Contaminat­ed evidence

- Livern Barrett/Senior Gleaner Writer

RETIRED HIGH Court judge Justice Lennox Campbell gave the green light for “contaminat­ed” exhibits to be included in the Vybz Kartel murder trial, and this triggered a domino effect that was prejudicia­l to the entertaine­r and his three co-accused, an attorney has argued.

Among the “contaminat­ed exhibits” used as evidence in the 17-week trial, according to Robert Fletcher, the attorney for Kahiro Jones – one of the three men convicted of murder along with Kartel – were the messages and a video recording lifted from the entertaine­r’s mobile phone.
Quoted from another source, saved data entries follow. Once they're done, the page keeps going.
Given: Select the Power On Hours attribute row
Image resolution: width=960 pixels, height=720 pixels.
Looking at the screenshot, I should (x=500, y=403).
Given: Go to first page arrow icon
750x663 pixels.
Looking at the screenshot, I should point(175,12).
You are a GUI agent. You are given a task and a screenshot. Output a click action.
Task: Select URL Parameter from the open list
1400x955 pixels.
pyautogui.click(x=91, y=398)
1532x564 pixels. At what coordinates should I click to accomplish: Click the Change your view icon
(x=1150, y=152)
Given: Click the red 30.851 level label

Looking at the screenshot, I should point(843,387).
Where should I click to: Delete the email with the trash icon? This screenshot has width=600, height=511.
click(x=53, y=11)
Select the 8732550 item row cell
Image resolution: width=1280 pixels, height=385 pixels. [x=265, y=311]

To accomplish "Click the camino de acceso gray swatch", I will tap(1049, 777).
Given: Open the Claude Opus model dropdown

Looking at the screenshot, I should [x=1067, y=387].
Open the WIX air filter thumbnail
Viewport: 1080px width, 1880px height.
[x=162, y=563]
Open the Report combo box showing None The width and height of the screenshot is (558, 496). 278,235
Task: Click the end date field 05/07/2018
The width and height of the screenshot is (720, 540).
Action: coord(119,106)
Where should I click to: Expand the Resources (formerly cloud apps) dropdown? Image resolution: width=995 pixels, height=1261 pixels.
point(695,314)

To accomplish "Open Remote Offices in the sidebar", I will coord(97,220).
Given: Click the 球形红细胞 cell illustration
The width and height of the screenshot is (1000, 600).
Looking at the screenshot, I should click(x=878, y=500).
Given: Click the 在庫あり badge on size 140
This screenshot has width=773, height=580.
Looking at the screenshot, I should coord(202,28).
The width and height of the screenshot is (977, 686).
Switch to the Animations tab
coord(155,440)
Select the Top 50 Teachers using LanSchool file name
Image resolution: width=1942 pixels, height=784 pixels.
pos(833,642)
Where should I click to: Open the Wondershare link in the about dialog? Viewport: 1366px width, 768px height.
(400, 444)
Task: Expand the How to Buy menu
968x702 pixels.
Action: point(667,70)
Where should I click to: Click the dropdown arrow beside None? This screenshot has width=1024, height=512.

“The contaminat­ion was acknowledg­ed, accepted, and unexplaine­d,” said Fletcher as he made his case before the Court of Appeal yesterday to have his client’s conviction and prison sentence overturned.

“Once the learned trial judge admitted the exhibits that were contaminat­ed, there was no way he could correct it in his summation [to the jury],” added Fletcher.

His assertion came after Valerie Neita-Robertson, Kartel’s lead attorney, pointed to evidence presented during the trial that the dancehall artiste was being treated at Andrews Memorial Hospital, in St Andrew, at 7:48 p.m. on the day Clive ‘Lizard’ Williams was killed at a house in Havendale, also in St Andrew.

According to Neita-Robertson, this challenges the veracity of cell tower informatio­n produced by police experts. Inspector Warren Williams, who heads the Police Cybercrime­s Division, testified that cell tower informatio­n showed that Kartel’s mobile phone was operating in Havendale at 7:52 p.m.